# [Your task]
Copy out the entries from the line containing "The image size is (571, 325)." through the line containing "Action: 276,110", renaming "wifi icon" to "wireless icon" and leaving everything else unchanged.

□ □ □ □ □ □ □

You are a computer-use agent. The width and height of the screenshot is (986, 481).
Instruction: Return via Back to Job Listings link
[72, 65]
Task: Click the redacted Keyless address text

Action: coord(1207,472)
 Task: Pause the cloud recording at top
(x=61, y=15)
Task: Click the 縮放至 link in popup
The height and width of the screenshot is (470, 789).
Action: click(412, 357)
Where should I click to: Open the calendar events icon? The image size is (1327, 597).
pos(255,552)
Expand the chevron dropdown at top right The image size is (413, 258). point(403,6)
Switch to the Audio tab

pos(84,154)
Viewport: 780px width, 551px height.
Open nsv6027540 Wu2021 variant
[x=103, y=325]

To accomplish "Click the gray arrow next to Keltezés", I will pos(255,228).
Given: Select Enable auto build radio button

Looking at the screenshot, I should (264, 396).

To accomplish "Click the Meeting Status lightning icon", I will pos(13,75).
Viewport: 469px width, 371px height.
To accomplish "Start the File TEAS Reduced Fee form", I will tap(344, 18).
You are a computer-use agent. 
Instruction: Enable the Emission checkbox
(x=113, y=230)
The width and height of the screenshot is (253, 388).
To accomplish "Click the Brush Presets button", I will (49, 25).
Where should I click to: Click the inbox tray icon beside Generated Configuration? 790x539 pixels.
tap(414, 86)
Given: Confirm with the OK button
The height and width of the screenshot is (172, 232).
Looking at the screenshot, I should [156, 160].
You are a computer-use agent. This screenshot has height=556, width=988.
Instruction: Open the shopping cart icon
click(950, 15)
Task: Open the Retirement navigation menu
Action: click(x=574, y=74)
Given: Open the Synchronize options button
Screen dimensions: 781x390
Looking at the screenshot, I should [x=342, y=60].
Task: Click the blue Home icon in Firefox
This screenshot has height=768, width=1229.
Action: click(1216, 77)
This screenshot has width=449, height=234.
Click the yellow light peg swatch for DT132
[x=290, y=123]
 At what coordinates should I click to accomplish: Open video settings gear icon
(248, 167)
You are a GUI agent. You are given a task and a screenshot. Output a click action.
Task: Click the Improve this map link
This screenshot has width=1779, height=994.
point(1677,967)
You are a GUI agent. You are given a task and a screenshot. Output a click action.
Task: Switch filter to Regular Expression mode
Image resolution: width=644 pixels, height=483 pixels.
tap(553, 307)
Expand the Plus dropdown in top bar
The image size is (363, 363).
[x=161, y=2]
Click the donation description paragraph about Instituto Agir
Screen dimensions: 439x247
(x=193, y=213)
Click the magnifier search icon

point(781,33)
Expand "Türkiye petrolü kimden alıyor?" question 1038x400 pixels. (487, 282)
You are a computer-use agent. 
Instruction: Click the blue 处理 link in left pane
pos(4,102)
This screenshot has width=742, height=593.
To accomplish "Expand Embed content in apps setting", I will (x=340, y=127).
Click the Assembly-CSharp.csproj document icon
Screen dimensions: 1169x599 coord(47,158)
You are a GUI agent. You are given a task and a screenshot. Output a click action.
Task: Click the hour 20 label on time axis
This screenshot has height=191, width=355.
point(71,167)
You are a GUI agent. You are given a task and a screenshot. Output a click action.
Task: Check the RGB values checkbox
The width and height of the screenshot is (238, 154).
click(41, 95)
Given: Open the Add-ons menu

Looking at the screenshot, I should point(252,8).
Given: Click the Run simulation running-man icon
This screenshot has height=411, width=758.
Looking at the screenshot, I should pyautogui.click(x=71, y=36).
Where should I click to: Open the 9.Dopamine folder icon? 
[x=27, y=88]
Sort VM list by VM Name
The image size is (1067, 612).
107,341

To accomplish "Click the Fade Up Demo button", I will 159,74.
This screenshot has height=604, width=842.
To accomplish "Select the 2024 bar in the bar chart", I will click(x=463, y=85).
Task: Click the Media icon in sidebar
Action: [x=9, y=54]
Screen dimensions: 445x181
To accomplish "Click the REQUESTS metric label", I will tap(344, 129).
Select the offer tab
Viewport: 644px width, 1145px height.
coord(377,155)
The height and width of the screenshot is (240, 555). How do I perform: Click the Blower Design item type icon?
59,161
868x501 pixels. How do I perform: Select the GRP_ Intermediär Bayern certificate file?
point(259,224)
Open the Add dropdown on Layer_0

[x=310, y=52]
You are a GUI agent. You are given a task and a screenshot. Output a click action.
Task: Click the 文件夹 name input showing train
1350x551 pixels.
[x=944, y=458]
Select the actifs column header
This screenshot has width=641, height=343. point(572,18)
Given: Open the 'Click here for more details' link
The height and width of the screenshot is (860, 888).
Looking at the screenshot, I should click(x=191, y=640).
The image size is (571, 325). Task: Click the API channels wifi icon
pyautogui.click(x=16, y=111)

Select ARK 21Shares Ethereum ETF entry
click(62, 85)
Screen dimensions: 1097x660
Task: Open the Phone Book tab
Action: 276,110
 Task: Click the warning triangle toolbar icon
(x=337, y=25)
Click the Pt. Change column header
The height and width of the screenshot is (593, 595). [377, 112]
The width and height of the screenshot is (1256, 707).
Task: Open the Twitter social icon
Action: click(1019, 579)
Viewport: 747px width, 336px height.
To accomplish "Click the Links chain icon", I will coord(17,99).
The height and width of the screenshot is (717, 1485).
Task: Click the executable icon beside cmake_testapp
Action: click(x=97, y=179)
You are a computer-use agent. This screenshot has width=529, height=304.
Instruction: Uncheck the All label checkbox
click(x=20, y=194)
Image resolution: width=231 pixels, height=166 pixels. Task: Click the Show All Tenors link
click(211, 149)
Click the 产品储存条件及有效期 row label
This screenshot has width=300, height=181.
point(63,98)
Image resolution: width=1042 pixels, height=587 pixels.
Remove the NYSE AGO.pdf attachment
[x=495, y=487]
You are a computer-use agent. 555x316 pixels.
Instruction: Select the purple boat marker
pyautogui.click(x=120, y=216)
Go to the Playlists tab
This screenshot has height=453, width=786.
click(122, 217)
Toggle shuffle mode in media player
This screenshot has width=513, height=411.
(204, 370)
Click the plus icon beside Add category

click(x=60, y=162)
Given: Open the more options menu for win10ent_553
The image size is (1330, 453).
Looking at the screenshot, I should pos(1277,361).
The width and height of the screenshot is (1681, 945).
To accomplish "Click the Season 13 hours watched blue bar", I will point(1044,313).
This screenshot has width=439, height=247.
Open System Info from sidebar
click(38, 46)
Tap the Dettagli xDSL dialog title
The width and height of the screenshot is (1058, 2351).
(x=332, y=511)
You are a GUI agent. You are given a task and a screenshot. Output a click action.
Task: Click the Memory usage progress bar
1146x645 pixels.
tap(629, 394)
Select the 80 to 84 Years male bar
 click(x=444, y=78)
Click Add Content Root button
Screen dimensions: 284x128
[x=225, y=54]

□ □ □ □ □ □ □

# [Expected output]
The image size is (571, 325). Task: Click the API channels wireless icon
pyautogui.click(x=16, y=111)

Select ARK 21Shares Ethereum ETF entry
click(62, 85)
Screen dimensions: 1097x660
Task: Open the Phone Book tab
Action: 276,110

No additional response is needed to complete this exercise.